Apartment living is convenient for many families, but not always the most cost-effective home choice. Although renting is not a long-term investment, it provides a suitable temporary home while you shop for or build a house. If you are considering a move, weigh the pros and cons of houses and apartments to determine which choice is best for you and your family.
Apartments are a convenient choice for people who cannot afford monthly home loan payments. With an apartment, you don’t have to worry about homeowner’s insurance or home maintenance. Plumbing, electrical and other common household problems are your landlord’s responsibility and won’t cost you a dime to repair. You’ll also not have to worry about lawn maintenance and driveway repairs. You’ll only have to notify your landlord, who will take care of the expenses for you.
Apartments with monthly rent lower than home loans generally have much less square footage, resulting in a cramped space that doesn’t provide enough room for an entire family. Apartments also frequently don't have access to a yard, balcony or any other private, outdoor area. Other disadvantages of apartment living include the close proximity to neighbors, maintenance rules provided by the landlord and the need to ask permission before updating lights, painting or remodeling.
Purchasing a home helps you save money in the long run. Although renting is usually less expensive than buying up front, you will never get back all the money you give your landlord. However, when you buy a home, you will see a return on your investment when and if you decide to sell—even if you want to sell before you get the home paid off. By owning your own home, you can decide when and if to make repairs, when to upgrade to new appliances and when and how to remodel your kitchen, bathroom or even add new rooms when your family grows.
Although you’ll see an investment return when you sell your home, buying a house means you are responsible for all expenses, including insurance, repairs, maintenance, upgrades and property taxes. If you decide to buy, you will be responsible for taking out home loans and coming up with any necessary down payments - financial responsibilities not necessary when renting.
Renting an apartment is not always cheaper than buying a home.
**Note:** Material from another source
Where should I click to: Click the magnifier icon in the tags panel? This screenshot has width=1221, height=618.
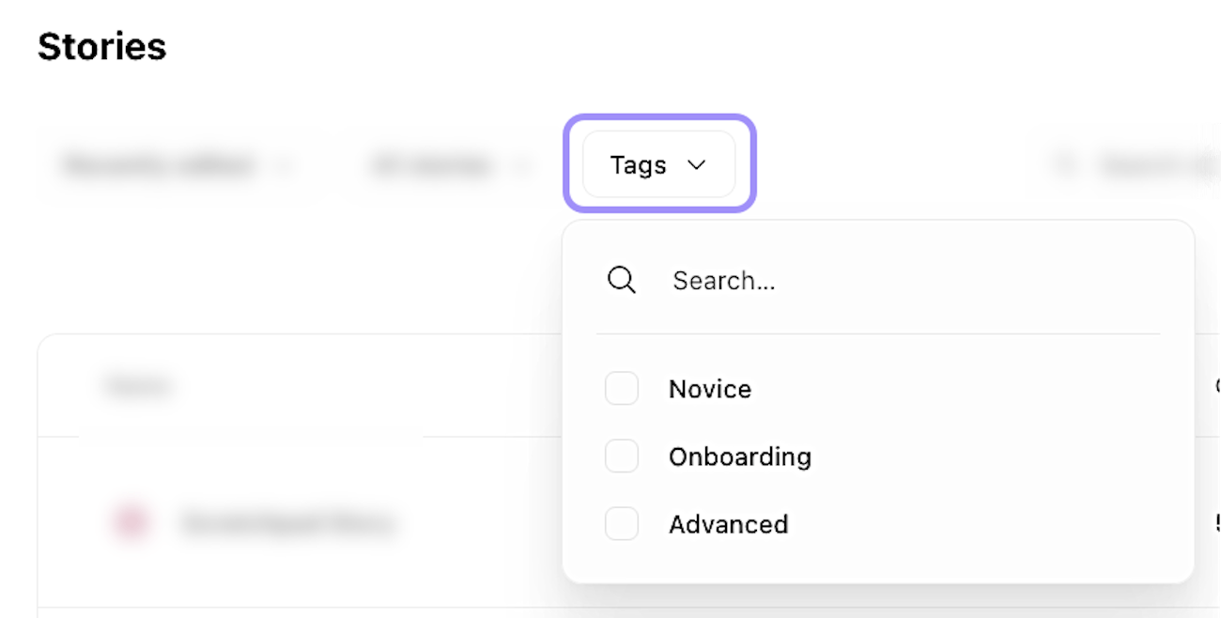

Consider the square footage of each, and think about the cost per square foot—you might find that some small homes are much easier to afford than a penthouse apartment. Prices often depend on location. If you welcome the idea of country living versus urban dwelling, you may find much larger homes in rural areas, offered at prices lower or equal to apartment rates within city limits. Create a budget list to compare your income to your monthly expenses to determine how much money you have available and decide which housing option best fits your finances.